(Stored items)
*****

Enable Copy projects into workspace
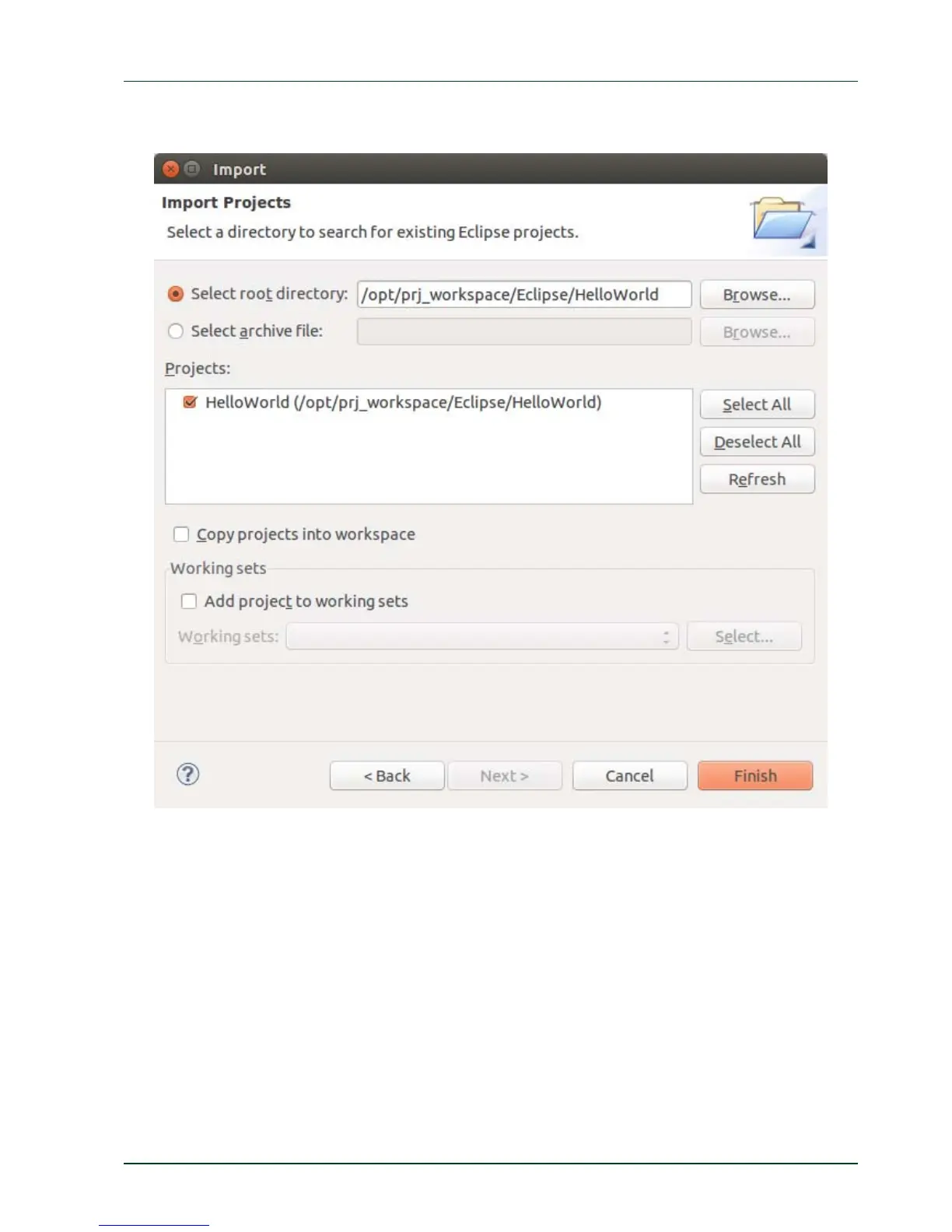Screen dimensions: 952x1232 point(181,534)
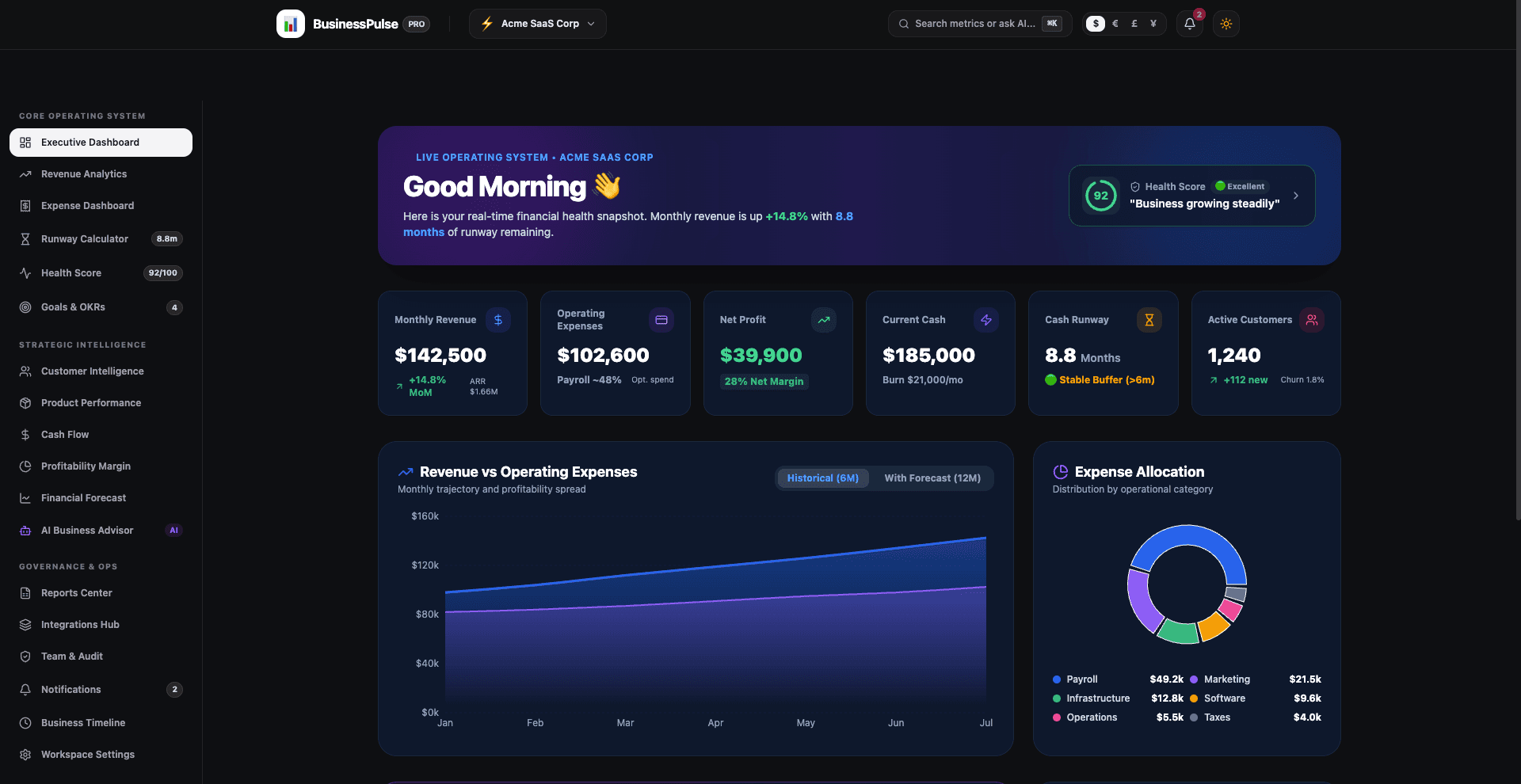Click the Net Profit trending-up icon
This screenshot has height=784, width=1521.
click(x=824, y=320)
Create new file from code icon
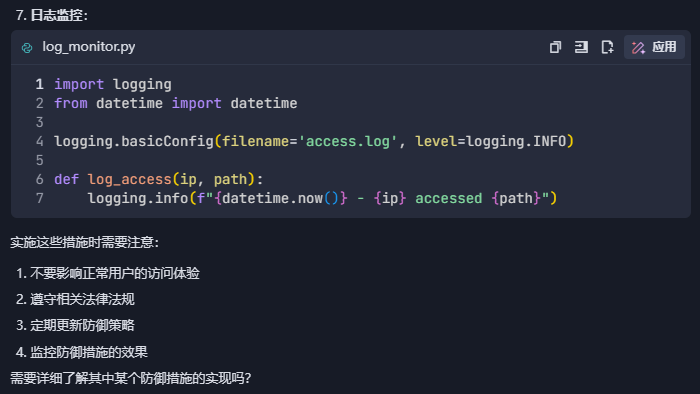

*****

Give every entry again word for word; no images belong in the copy.

Enable Copy projects into workspace
Screen dimensions: 952x1232 point(181,534)
Click the Net Profit trending-up icon
This screenshot has height=784, width=1521.
click(x=824, y=320)
Create new file from code icon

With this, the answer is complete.